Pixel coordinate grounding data
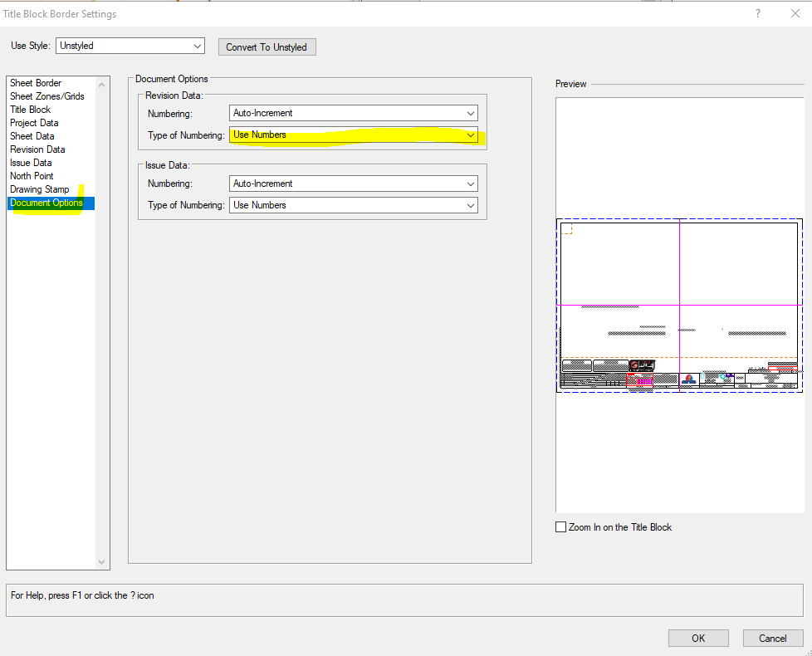Select Sheet Zones/Grids settings
Viewport: 812px width, 656px height.
pos(47,95)
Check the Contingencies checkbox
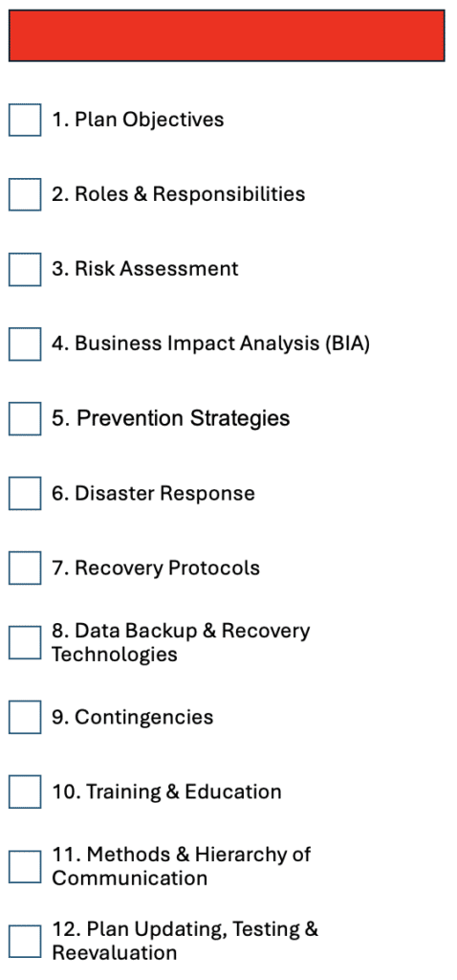Viewport: 457px width, 980px height. (25, 717)
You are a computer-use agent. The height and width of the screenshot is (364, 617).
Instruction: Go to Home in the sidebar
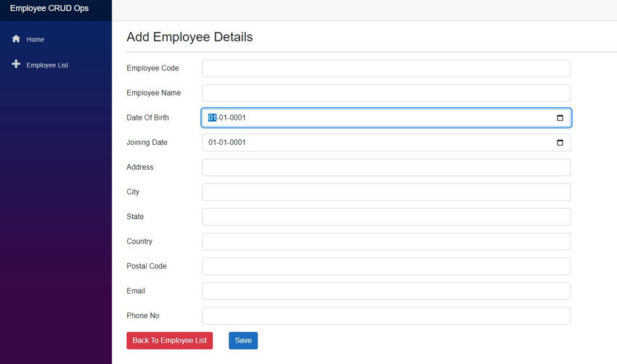click(x=36, y=39)
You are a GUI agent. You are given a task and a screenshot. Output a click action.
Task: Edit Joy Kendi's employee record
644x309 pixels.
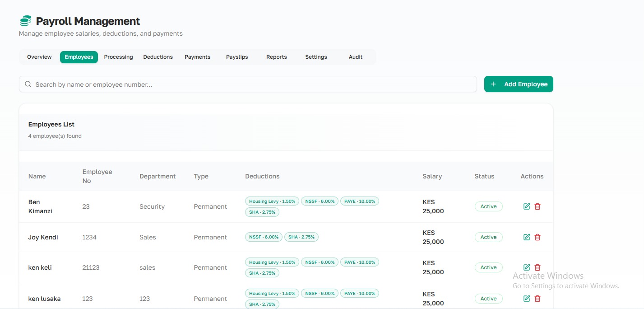point(527,237)
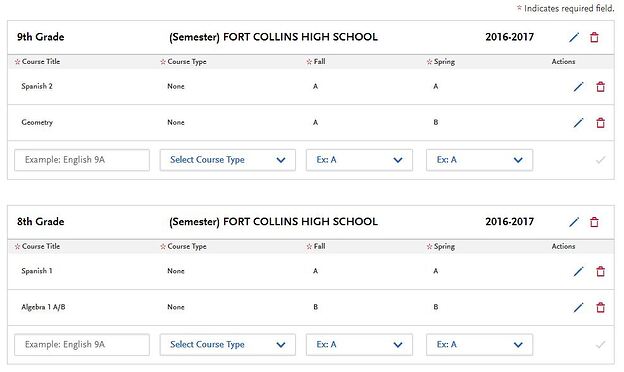Edit the Spanish 2 course row
The image size is (624, 372).
pos(578,87)
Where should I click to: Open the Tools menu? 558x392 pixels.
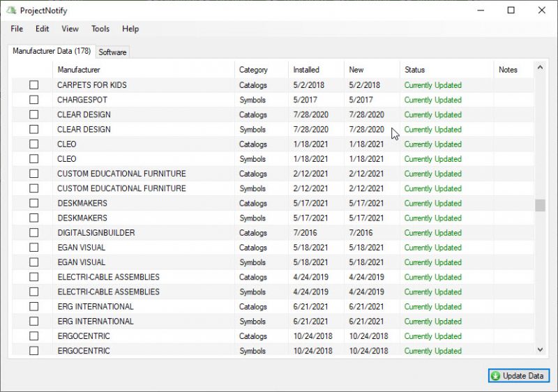[x=100, y=29]
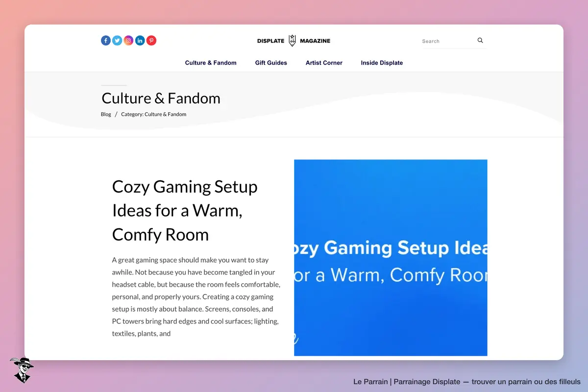Open the Facebook social icon
The image size is (588, 392).
point(106,41)
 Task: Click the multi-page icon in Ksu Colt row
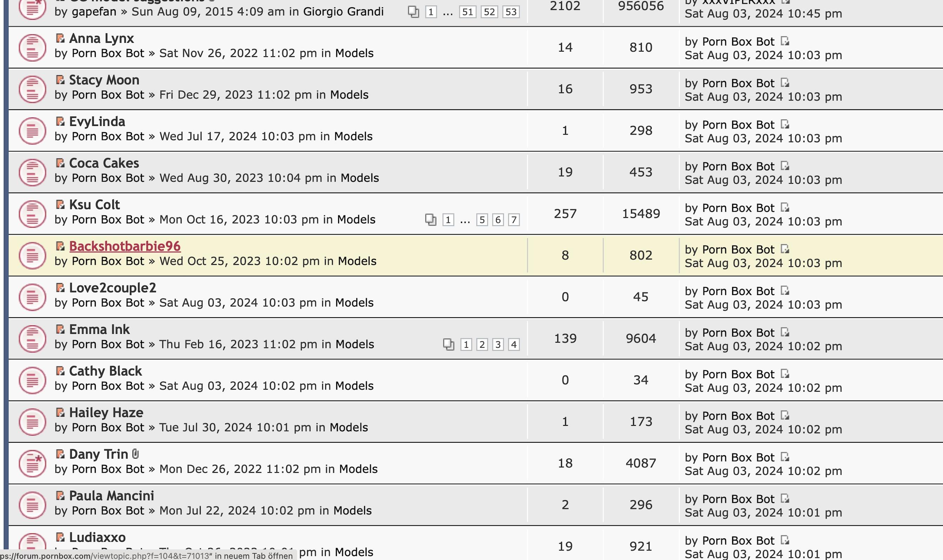[431, 220]
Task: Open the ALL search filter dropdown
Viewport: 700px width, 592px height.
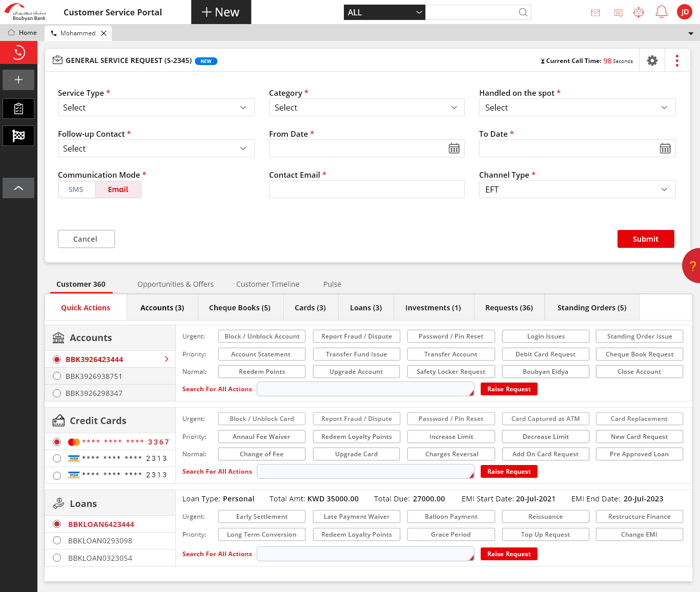Action: [384, 12]
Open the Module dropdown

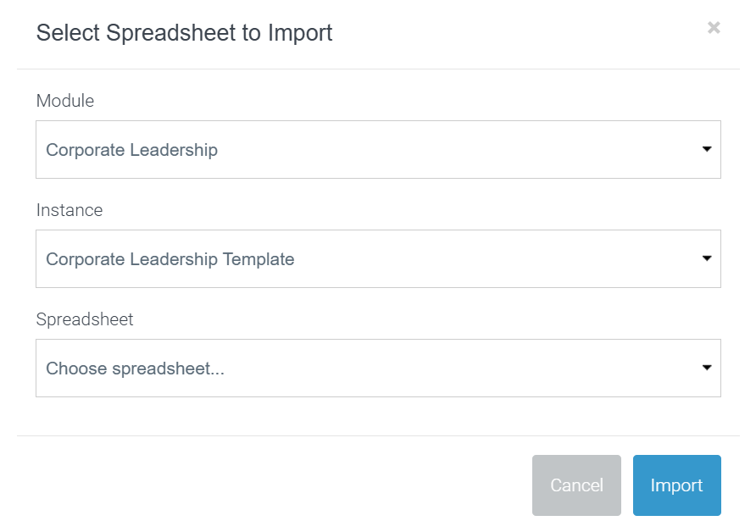click(x=378, y=150)
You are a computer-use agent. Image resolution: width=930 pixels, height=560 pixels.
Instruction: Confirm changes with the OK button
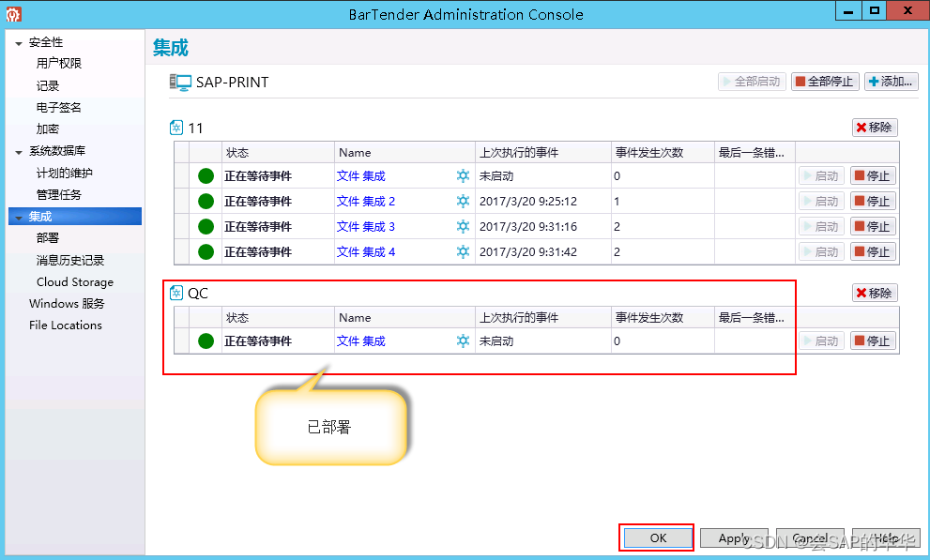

[Problem statement]: Lines that contain the word "agent": how many are there in the data? Give the number and nothing else.

[Exercise response]: 3